A leaking oil cooler in the radiator end tank will cause oil in the coolant. No question. That is what it is.

Follow the oil cooler lines from the oil filter adapter at the oil filter. They go to the end tank of the radiator. You can remove the radiator from the car, unbend the tangs that crimp the end tank in place and remove the end tank. That will allow you to remove the oil cooler in the end tank and replace it.

If the car is just driven locally and never used for towing or anything it is fine to disconnect or bypass the oil cooler if you want to for a beater. Just cut the oil cooler lines/hoses near the radiator fittings and hook then together to bypass the cooler. Use a piece of tubing and clamps. If you do this, use double clamps and safety wire the clamps together the keep the hoses from pushing apart when the oil pressure is high on cold starts.

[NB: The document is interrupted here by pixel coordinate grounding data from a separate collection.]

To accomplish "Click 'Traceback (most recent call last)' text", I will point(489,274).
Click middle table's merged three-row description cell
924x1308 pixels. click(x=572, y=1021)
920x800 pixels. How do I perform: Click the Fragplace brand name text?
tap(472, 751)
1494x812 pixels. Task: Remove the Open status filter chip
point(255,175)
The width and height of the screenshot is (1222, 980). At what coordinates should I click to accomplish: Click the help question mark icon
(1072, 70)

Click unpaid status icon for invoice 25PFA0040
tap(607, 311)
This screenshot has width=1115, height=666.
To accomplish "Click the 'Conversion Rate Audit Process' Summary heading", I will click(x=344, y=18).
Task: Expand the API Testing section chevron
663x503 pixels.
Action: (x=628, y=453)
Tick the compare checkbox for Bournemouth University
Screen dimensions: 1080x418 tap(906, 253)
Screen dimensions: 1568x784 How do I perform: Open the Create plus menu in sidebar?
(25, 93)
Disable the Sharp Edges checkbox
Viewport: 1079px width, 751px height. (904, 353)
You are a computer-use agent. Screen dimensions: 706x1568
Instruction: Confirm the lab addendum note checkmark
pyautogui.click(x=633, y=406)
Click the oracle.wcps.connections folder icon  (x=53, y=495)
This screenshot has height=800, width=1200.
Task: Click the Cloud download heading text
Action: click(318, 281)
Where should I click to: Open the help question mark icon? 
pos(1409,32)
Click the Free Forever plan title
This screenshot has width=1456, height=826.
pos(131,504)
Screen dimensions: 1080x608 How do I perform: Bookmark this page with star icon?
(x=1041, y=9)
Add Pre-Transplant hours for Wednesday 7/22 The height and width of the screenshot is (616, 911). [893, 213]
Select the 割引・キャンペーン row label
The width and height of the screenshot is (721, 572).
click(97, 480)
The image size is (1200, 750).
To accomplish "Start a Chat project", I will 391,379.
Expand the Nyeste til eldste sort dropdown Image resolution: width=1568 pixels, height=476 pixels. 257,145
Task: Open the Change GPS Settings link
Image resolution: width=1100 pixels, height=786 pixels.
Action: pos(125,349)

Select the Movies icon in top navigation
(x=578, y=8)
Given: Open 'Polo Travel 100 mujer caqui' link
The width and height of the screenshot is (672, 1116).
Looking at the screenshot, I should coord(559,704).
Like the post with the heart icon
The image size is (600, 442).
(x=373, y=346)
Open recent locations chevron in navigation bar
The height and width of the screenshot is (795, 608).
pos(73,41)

It is perfectly fine to run without the cooler. The oils since the engine was engineered for 1992 have improved considerably and will easily handle the normal operating temperature of the 4.9 unless you are doing some heavy duty driving such as towing or continuous hill climbing in a hot ambient.

Use the 15W40 Delo/Delvac/Rotella oils in it and it will be fine without the cooler.

You should take care of this ASAP as likely coolant is getting into the oil but you don't see it. That will happen when the system is shut down and the hot (pressurized) radiator pushes coolant into the oil side of the cooler. This has the effect of depleting the oil and causing potentially severe engine wear.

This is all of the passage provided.